TORONTO, ON – Selling off Toronto Community Housing’s stand-alone units to private owners will contribute to further income polarization in Toronto, and will result in the loss of much-needed units for large families, researchers from a project based at University of Toronto say.

The proposed sale of stand-alone houses by the city’s social housing provider is the focus of two Policy Briefs that launch a new series from researchers participating in a multi-year project on neighbourhood change in six cities across Canada.

The first in the series is Anything But Scattered: The Proposed Sale of Toronto Community Housing’s Scattered-Site Housing and Its Implications for Building an Inclusive Toronto by Dr. Alan Walks. Walks shows how the 740 stand-alone units that Toronto Community Housing proposes to sell off to pay for repairs to the remainder of the housing stock, are clustered in gentrifying or stable neighbourhoods in the former cities of Toronto, York, and East York.

Selling these units represents a one-time transfer of value from the public to private interests, Walks suggests. This outcome will also reinforce the trend towards gentrification of these central neighbourhoods, making them even less affordable to low-income households. Moreover, there is no guarantee that the money earned will actually be dedicated to the repair of other social housing units.
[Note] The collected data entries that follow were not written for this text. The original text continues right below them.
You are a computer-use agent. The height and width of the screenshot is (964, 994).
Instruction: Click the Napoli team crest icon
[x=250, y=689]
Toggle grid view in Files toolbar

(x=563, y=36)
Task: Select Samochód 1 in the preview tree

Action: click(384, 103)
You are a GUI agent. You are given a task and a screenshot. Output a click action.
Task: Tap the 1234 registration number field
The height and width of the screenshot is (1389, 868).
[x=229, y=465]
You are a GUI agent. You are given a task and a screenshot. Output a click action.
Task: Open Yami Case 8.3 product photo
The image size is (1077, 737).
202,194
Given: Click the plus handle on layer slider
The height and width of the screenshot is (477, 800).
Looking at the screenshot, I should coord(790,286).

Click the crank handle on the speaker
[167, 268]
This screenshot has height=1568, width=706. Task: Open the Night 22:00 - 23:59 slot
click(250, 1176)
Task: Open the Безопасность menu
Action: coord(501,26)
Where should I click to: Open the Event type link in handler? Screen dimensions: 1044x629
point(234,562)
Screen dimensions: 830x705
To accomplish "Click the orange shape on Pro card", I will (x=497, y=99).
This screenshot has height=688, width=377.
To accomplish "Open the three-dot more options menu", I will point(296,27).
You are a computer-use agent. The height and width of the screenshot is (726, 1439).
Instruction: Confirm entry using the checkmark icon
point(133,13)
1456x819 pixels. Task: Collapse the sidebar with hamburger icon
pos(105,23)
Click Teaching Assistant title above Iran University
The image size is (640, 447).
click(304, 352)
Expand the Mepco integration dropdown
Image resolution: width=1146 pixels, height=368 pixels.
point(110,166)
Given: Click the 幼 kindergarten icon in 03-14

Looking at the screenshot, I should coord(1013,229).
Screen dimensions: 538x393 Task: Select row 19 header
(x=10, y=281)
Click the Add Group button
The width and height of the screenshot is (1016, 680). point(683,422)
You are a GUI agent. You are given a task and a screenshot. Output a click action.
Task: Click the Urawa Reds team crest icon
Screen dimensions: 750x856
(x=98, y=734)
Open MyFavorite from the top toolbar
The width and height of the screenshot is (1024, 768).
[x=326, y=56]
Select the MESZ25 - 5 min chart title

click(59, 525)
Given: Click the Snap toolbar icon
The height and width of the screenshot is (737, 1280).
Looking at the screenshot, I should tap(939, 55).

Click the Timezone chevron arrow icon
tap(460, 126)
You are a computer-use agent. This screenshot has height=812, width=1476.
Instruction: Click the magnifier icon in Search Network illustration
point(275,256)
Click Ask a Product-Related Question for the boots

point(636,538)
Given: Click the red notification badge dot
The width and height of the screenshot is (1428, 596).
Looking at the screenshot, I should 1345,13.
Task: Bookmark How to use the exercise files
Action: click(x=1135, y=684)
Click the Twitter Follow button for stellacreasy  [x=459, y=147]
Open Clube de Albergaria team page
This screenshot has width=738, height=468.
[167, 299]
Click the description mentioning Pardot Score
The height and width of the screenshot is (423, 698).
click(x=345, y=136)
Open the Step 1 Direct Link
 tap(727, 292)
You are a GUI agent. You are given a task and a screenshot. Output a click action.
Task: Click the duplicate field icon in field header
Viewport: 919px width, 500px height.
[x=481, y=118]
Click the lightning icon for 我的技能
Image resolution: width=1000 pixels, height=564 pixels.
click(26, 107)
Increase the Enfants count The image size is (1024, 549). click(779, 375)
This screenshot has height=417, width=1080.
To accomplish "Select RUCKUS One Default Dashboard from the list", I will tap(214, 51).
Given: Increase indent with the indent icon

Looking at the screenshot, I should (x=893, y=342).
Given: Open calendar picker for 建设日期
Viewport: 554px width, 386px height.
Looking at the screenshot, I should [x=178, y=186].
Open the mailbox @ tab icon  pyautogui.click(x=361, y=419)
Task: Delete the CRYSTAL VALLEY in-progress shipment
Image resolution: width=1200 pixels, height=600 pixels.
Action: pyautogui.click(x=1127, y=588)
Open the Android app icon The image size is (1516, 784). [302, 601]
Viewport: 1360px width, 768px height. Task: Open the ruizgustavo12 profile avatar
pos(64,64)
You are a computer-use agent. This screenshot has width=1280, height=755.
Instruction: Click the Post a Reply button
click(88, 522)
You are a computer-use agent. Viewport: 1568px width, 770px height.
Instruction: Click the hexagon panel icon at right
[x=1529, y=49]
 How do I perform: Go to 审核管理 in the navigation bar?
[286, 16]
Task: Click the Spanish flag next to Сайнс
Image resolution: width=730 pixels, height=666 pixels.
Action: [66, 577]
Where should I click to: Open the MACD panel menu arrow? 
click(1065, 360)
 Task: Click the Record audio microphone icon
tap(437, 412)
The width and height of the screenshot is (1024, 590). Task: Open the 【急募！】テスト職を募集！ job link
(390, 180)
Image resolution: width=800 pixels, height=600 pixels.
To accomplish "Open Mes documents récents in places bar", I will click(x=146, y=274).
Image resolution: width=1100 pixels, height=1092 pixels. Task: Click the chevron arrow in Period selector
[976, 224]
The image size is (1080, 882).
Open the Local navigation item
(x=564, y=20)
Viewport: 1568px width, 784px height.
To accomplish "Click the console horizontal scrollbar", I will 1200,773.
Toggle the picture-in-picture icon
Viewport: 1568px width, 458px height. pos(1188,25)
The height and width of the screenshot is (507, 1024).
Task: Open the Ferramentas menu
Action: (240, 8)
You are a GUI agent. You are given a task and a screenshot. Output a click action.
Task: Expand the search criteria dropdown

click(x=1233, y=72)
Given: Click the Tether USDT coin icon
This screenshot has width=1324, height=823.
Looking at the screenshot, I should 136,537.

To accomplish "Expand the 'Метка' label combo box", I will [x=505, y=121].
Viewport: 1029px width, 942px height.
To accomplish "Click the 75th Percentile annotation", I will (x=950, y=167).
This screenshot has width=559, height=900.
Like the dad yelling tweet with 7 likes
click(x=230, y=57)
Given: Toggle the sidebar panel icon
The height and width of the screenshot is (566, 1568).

The second brief, In a State of Good Repair? The City of Toronto’s Public Housing by Dr. Robert Murdie, analyses the problem of maintaining Toronto Community Housing’s existing stock. Murdie notes that older townhouse developments tend to be most in need of repair.  These developments contain larger units intended for families, who would be overcrowded in the smaller units that make up the bulk of the housing provider’s stock. The author suggests other options to help pay for necessary repairs to these units, options that do not involve selling off much-needed larger units.

These policy briefs launch a new series of publications derived from the Neighbourhood Change Research Partnership (NCRP), based at University of Toronto. The project received $2.5 million from the Partnership Grant funding program of the Social Sciences and Humanities Research Council of Canada. Researchers and community partners in six Canadian cities are participating: Vancouver, Calgary, Winnipeg, Toronto (including Hamilton and Oshawa), Montréal, and Halifax.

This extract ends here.